How has God helped you? What pleasures has He given you in your life? Do you take time to appreciate his goodness everywhere? Whether our eyes are open to it or not, God’s brilliance fills our lives infinitely more than we will ever know. Can we see His finger in it all?


In a letter, C. S. Lewis once described the difference between mere gratitude and adoration. Gratitude, he suggested, is saying “How good of God to have given me all this.” The emphasis is on your self. Adoration, on the other hand, is looking at the beauty of the painting and then longing to look at the beauty of the painter. It follows the sunray all the way up to the sun. We can begin by being thankful and must end by marveling, “how much more beautiful must the God be who made all this beauty. I’d give the whole world to simply gaze at him.’

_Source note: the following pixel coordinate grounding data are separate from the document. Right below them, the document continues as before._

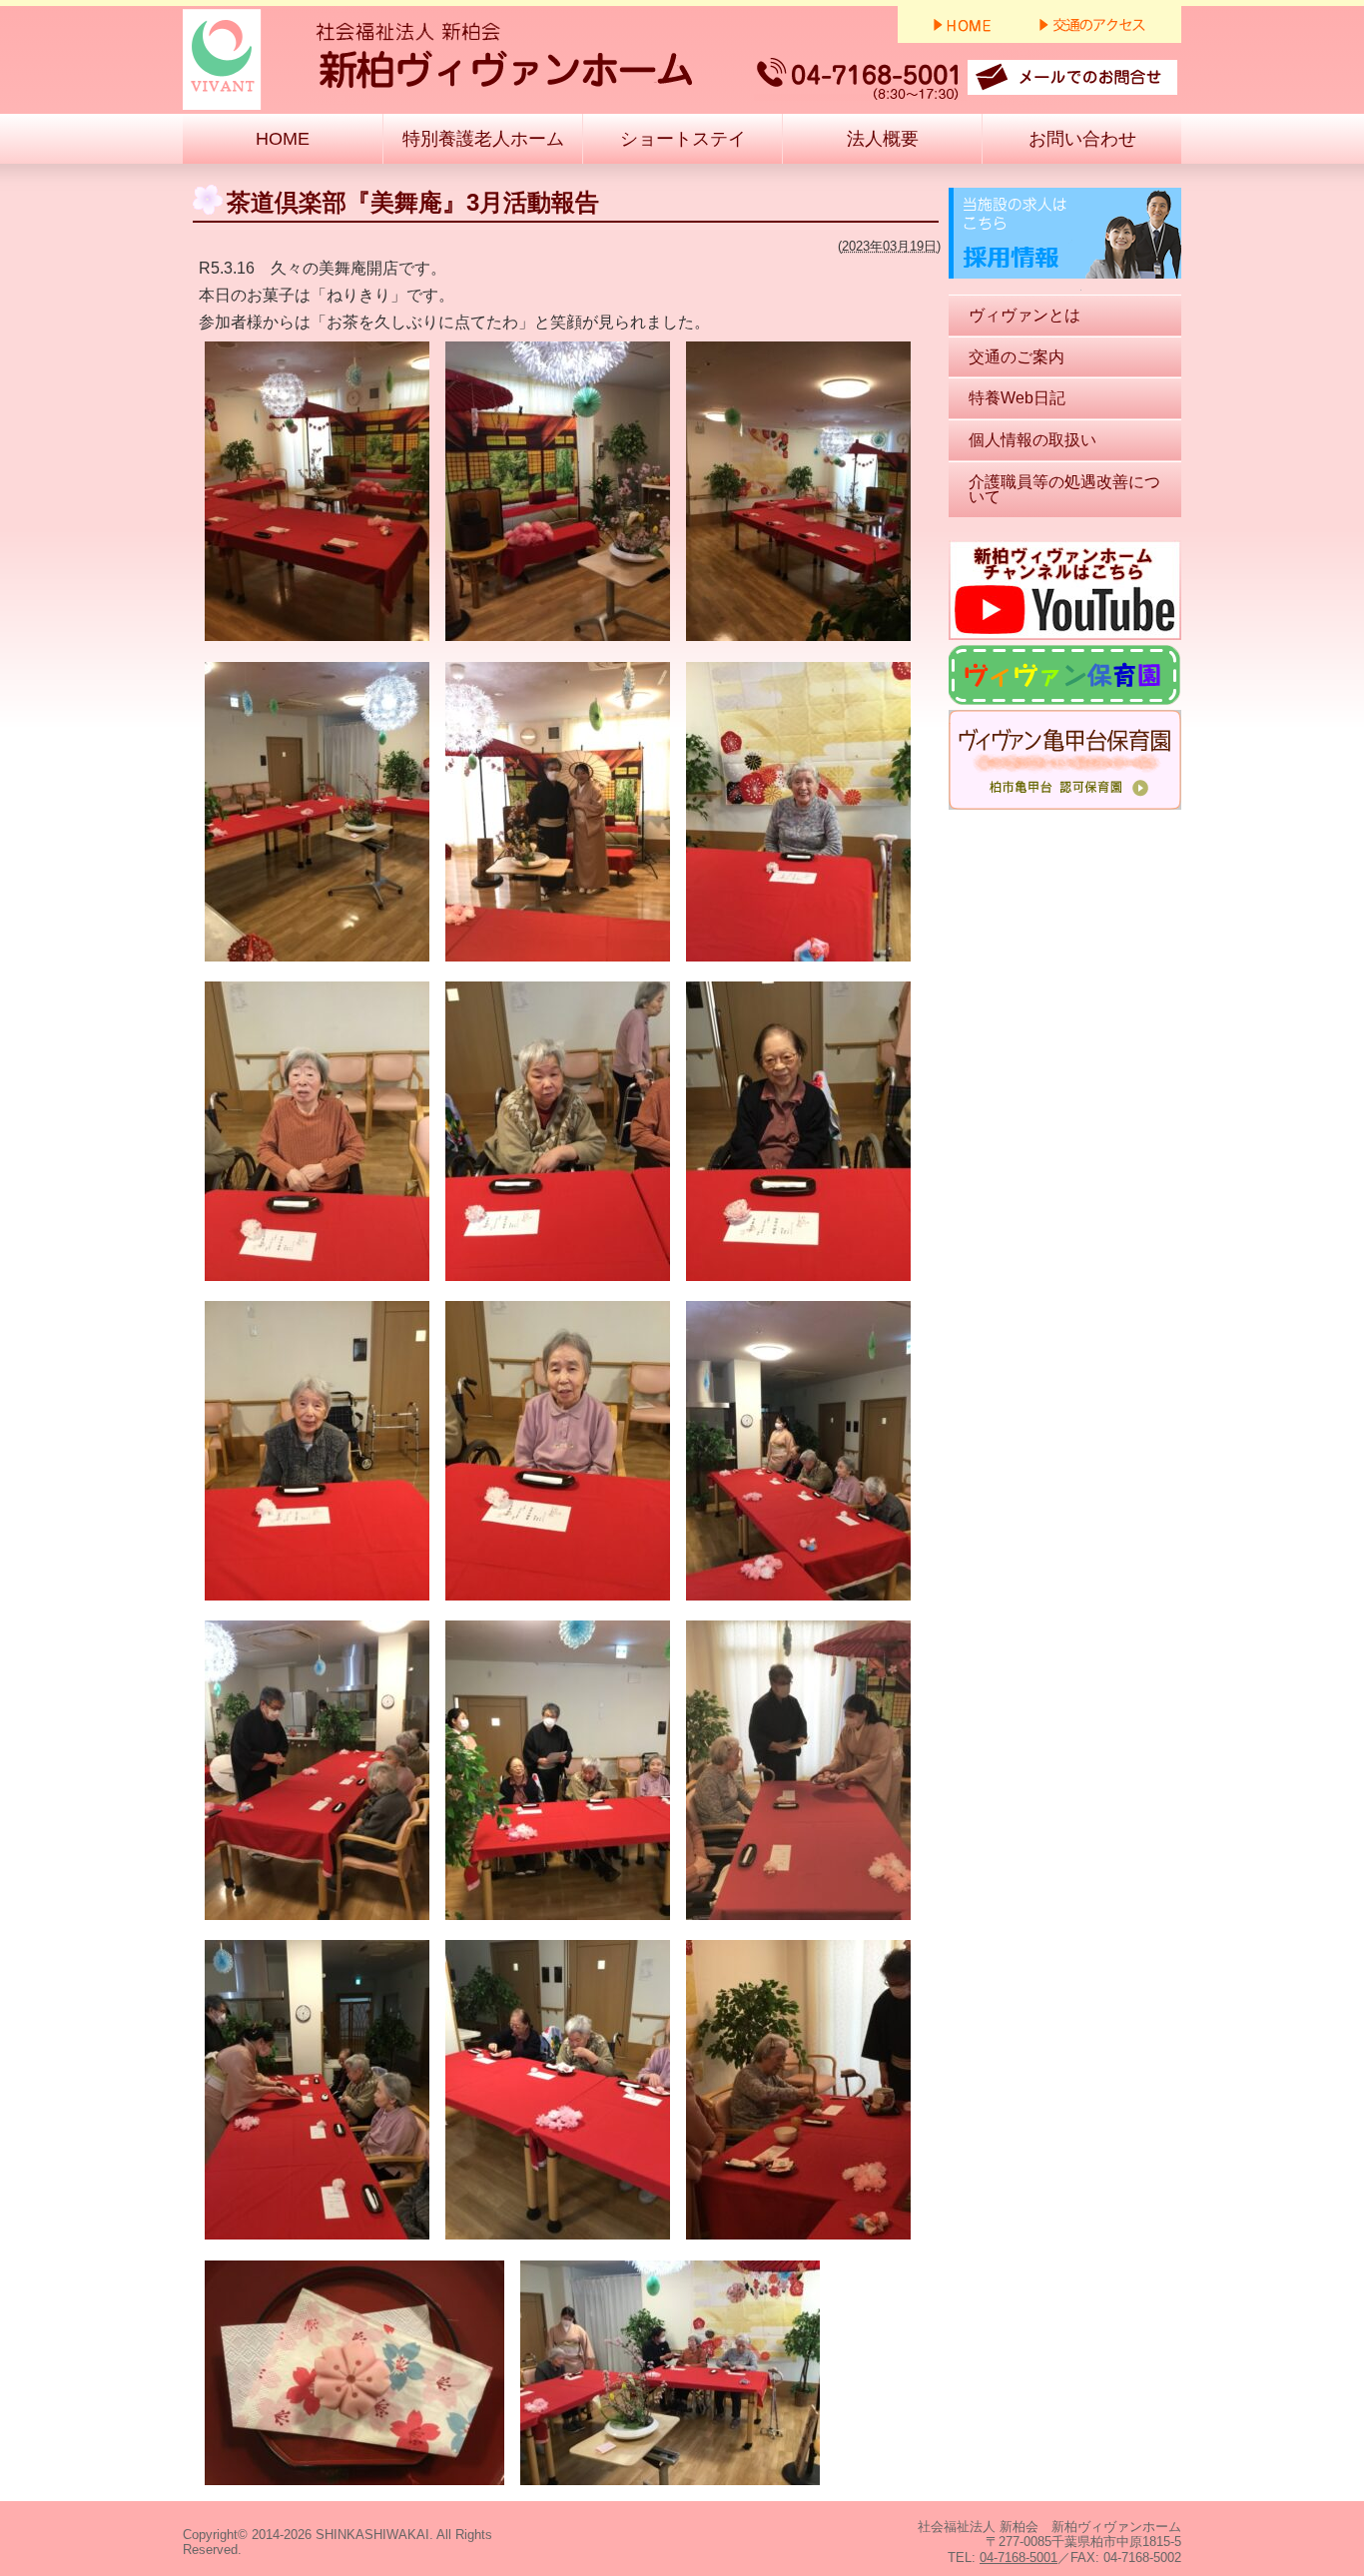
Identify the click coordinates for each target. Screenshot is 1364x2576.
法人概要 (883, 139)
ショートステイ (683, 139)
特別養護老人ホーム (483, 139)
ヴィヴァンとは (1024, 315)
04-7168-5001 (1018, 2557)
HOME (283, 139)
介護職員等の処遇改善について (1064, 489)
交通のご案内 (1016, 356)
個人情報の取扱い (1032, 439)
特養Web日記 (1017, 397)
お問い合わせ (1082, 139)
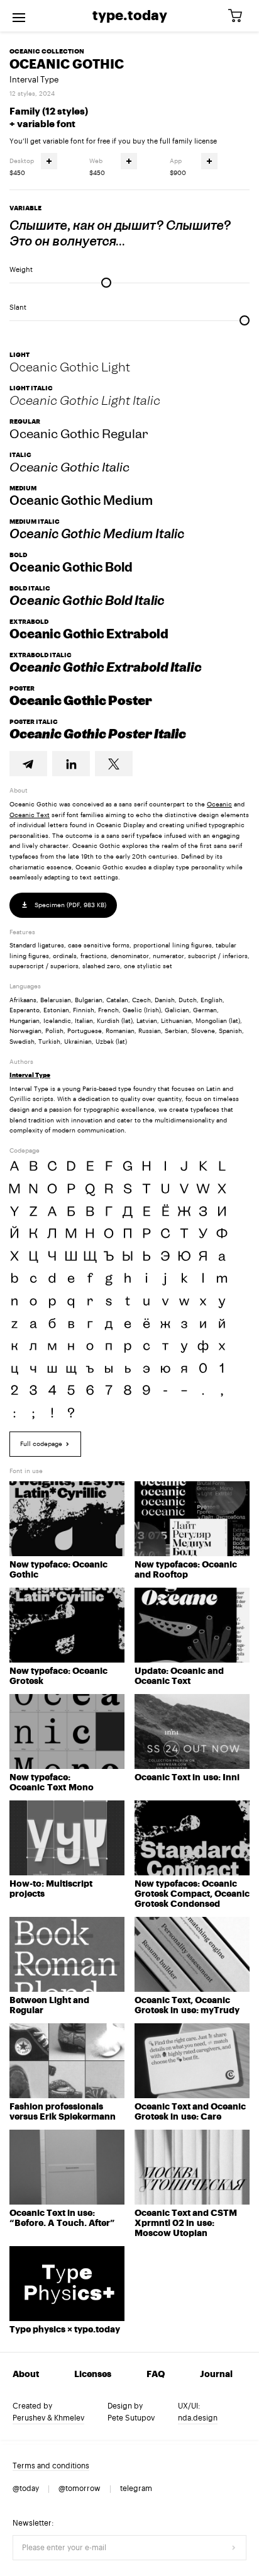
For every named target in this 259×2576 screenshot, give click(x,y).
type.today (129, 16)
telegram (136, 2488)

VI. We learn to adore by prayer.


When we rush through our prayers we miss the whole point. That’s how religion becomes stale. It becomes about form rather than relationship. Rather, when we pray we have to take time to be still and cherish the time with God. As I’ve mentioned before, our Benedictine monks have created a method for doing this. They pray their psalms deliberately and slowly, and in between each verse take a long, held out breath, forcing themselves to put their mind into their heart. Breathing becomes a means for adoration. You could probably sum up the whole purpose of our life with this goal: learning to pray. When we can adore, then and only then are we truly alive.


Here’s how St. John Climacus tells us to pray:


“Rise from the love of the world and love of pleasure. Put care aside, strip your mind, refuse your body. Prayer, after all, is a turning away from the world, visible and invisible…What have I longed for on earth besides You? Nothing except simply to cling always to You in undistracted prayer. Wealth pleases some, glory others, possessions others, but what I want is to cling to God and to put the hopes of my dispassion in Him.”


VI. So what does it mean to become Christian?


We have to fall in love with God. We have to learn to adore.


In the name of the Father, and of the Son, and of the Holy Ghost. Amen.